▶ **To do**: If a line in the entries below contains "agent", copy it.

▶ **Dataset content**:
○ ○ ○ ○ ○ ○ ○
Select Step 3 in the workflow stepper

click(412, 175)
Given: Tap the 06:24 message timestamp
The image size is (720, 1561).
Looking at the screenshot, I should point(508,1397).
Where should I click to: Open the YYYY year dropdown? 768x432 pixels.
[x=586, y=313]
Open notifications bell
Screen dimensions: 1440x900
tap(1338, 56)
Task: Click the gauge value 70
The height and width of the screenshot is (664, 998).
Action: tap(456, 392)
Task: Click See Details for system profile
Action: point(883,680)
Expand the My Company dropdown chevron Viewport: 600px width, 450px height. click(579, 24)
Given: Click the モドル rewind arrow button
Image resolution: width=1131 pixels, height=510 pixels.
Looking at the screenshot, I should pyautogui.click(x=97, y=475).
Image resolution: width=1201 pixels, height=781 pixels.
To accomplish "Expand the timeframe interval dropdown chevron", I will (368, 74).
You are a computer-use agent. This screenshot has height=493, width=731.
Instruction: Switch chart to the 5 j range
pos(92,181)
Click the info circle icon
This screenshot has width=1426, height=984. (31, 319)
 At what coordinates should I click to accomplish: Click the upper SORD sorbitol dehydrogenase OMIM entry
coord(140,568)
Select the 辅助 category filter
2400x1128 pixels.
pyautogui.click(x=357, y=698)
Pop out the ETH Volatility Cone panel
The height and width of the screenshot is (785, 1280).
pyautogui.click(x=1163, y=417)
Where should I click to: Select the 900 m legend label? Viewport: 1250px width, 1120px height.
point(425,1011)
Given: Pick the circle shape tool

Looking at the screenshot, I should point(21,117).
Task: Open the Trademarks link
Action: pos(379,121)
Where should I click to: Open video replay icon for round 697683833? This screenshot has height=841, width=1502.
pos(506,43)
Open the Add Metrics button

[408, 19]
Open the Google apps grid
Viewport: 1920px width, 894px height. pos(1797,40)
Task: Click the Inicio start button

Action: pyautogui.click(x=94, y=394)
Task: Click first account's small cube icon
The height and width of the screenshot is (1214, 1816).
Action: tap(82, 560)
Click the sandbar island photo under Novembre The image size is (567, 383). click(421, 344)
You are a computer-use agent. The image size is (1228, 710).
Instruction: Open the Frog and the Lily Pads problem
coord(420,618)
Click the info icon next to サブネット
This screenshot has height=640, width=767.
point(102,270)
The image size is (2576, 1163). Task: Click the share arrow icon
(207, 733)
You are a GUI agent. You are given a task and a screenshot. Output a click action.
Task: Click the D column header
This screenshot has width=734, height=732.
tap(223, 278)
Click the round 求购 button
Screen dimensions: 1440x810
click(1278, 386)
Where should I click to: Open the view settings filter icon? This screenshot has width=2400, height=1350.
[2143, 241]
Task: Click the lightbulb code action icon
○ ○ ○ ○ ○ ○ ○
▶ **Exercise output**:
You are a computer-use agent. This screenshot has height=493, width=731.
You are a computer-use agent. The image size is (1228, 710).
You are a GUI agent. You are given a task and a screenshot. Output a click action.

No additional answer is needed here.